2016/07/12

Declaração de inconstitucionalidade de norma transitória do NRAU evita despejo

Alexandra Cachucho, num artigo para o Vida Económica, esclarece sobre a inconstitucionalidade de norma extraída do Novo Regime do Arrendamento Urbano (NRAU).

Foi publicado, no passado dia 14.06.2016, na II série do DR, o acórdão 277/2016, de 04.05.2016, que julgou inconstitucional a norma extraída dos artigos 30º, 31º e 32º do Novo Regime do Arrendamento Urbano (NRAU), aprovado pela Lei 6/2006, de 27.02, na redação dada pela Lei 31/2012, de 14.08, segundo a qual “os inquilinos que não enviem os documentos comprovativos dos regimes de exceção que invoquem (seja quanto aos rendimentos, seja quanto à idade ou ao grau de deficiência) ficam automaticamente impedidos de beneficiar das referidas circunstâncias, mesmo que não tenham sido previamente alertados pelos senhorios para a necessidade de juntar os referidos documentos e das consequências da sua não junção”.

O presente acórdão do Tribunal Constitucional (TC) surge no seguimento das alterações introduzidas ao NRAU, pela referida Lei 31/2012, segundo a qual o senhorio, nos arrendamentos habitacionais celebrados antes da vigência do RAU e nos arrendamentos não habitacionais celebrados antes da entrada em vigor do Decreto-Lei 257/95, de 30.09, pode promover a alteração do tipo dos contratos e a atualização extraordinária das rendas. Contudo, embora se tenha dado maior acolhimento aos interesses do senhorio, o legislador cuidou em não desproteger os arrendatários mais idosos, deficientes ou economicamente mais débeis.

Nesta medida, à carta enviada pelo senhorio por via da qual este propõe o aumento da renda e a alteração do tipo do contrato, o arrendatário, para além de se pronunciar sobre o valor da renda e sobre o tipo do contrato propostos, pode invocar, tendo de comprovar, que o Rendimento Anual Bruto Corrigido (RABC) do seu agregado familiar é inferior a 5 Retribuições Mínimas Nacionais Anuais e/ou que tem idade igual ou superior a 65 anos, ou deficiência com grau de incapacidade igual ou superior a 60%. A invocação destas circunstâncias pessoais permite, por um lado, limitar o aumento da renda (visto que este será condicionado pelo o mencionado RABC) e/ou impedir a transição do contrato de arrendamento para o NRAU (levando a que os arrendamentos dos inquilinos com idade igual ou superior a 65 anos ou deficiência com grau de incapacidade igual ou superior a 60% se mantenham vitalício).

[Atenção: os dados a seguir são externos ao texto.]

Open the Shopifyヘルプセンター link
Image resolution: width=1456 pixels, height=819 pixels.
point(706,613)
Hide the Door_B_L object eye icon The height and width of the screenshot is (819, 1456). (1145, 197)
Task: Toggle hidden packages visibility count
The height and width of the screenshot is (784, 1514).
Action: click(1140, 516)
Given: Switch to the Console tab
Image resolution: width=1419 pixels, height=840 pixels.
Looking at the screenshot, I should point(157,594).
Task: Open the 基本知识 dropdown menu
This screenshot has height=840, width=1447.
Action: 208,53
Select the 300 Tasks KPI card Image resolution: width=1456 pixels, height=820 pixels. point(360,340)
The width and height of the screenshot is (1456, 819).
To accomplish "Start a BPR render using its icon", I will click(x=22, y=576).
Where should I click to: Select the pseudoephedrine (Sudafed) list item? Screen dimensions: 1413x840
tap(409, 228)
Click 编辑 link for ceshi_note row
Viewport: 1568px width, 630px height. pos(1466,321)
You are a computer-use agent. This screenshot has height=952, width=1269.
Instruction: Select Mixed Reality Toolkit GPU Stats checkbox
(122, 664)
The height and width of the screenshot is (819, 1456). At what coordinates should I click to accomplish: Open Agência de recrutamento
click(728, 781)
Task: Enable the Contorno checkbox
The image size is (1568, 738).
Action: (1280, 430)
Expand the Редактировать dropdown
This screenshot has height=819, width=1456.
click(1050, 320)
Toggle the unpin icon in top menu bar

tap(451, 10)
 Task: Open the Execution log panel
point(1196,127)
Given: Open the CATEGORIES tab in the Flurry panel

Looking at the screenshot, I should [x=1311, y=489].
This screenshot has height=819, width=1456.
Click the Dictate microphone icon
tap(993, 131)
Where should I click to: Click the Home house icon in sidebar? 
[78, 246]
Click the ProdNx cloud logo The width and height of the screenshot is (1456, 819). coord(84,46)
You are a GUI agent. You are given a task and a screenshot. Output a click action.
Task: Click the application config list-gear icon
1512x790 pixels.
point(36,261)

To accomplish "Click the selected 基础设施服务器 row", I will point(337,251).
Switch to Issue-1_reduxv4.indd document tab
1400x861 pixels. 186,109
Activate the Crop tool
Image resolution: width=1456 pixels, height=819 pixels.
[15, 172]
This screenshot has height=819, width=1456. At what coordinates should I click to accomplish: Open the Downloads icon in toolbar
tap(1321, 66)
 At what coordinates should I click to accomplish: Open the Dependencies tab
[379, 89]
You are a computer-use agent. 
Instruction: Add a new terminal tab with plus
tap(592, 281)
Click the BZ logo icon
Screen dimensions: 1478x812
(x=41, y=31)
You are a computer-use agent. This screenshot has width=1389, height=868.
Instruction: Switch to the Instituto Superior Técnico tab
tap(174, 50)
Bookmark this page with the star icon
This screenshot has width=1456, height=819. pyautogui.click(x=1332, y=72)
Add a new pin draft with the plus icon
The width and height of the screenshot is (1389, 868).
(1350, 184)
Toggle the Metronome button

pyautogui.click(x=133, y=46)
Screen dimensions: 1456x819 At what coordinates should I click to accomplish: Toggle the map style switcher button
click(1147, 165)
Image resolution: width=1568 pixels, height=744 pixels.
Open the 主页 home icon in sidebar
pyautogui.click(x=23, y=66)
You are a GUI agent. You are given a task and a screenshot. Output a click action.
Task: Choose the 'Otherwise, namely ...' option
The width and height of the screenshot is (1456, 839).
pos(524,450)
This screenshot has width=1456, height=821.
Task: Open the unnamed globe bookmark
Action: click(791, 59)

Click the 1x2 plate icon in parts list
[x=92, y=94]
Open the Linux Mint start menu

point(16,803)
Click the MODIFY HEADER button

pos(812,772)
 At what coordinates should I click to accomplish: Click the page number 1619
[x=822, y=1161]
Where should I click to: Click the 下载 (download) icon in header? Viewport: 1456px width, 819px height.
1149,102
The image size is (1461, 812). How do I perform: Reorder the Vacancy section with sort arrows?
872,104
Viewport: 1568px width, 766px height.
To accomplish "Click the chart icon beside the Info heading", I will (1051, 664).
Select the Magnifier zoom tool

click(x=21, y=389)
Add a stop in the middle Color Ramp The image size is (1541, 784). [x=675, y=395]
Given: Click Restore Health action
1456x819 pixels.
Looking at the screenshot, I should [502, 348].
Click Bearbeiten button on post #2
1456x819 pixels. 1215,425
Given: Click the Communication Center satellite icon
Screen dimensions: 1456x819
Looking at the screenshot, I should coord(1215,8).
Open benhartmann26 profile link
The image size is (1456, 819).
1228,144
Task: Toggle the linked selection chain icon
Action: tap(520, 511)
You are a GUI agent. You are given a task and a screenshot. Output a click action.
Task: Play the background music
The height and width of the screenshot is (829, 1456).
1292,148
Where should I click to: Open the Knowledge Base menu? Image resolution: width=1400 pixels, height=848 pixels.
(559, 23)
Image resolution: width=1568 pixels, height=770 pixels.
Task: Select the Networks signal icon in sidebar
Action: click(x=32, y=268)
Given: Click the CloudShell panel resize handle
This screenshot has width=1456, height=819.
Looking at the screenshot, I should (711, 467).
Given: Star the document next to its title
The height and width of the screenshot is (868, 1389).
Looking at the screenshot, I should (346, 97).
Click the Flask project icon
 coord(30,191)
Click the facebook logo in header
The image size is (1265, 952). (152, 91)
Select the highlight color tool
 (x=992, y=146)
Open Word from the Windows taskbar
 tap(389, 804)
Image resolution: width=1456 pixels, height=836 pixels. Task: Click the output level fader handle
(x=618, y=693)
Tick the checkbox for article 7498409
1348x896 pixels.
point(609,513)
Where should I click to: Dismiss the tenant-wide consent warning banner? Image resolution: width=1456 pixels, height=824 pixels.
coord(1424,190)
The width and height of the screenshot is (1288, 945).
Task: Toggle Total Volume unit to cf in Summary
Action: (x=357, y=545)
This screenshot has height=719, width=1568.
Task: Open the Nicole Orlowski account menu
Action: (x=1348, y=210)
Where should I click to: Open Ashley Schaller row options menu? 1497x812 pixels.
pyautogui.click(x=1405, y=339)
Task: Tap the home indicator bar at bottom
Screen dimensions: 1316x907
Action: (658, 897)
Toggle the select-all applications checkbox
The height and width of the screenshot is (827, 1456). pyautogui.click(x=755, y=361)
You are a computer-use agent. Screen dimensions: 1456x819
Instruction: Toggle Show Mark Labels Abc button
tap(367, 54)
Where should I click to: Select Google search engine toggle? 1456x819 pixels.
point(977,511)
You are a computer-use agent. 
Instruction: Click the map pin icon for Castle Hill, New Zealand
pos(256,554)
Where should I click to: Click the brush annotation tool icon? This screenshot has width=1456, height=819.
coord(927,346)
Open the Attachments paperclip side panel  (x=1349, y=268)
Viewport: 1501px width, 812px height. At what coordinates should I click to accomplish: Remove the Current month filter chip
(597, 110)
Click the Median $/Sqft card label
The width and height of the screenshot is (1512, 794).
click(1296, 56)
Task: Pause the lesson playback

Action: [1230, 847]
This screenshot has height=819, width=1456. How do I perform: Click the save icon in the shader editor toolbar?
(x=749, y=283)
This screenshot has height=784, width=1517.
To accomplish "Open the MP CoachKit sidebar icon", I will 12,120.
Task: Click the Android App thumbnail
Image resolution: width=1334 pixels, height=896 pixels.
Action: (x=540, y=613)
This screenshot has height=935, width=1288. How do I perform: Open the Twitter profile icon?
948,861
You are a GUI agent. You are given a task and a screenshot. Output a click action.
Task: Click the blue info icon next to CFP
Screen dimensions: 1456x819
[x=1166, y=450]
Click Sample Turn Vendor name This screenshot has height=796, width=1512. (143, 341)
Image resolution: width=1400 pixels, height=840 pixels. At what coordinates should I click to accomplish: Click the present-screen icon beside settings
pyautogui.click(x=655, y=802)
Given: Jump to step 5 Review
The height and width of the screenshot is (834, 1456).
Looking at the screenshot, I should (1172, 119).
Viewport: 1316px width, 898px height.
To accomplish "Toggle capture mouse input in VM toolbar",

Contudo, o legislador determina que se o arrendatário, na sua carta de resposta, não invocar e/ou comprovar as mencionadas circunstâncias pessoais, fica impedido de beneficiar das mesmas.

Acontece, porém, que muitos arrendatários não invocaram os referidos regimes de exceção, ou invocaram os mesmos mas sem os comprovarem devidamente, por desconhecimento dos efetivos termos da lei. E isto porque, ao contrário do que agora acontece (devido à alteração introduzida pela Lei 79/2014, de 19.12), o legislador não impunha que o senhorio, na carta que desencadeia o procedimento, tivesse de advertir o arrendatário da possibilidade de invocar as mencionadas circunstâncias pessoais e de, invocando-as, ter de fazer prova sobre as mesmas, bem como das consequências de não as invocar e comprovar.

Ora, de acordo com o TC, é inconstitucional, por violação do princípio da proporcionalidade, a norma segunda a qual os arrendatários que não enviem os documentos comprovativos do regime de exceção ficam automaticamente impedidos de beneficiar das ditas circunstâncias, mesmo que não tenham sido previamente alertados pelos senhorios para a necessidade de juntar os referidos documentos e das consequências da sua não junção.

Note-se que este entendimento do TC, a manter-se, poderá evitar muitos outros despejos, quer pendentes, quer futuros.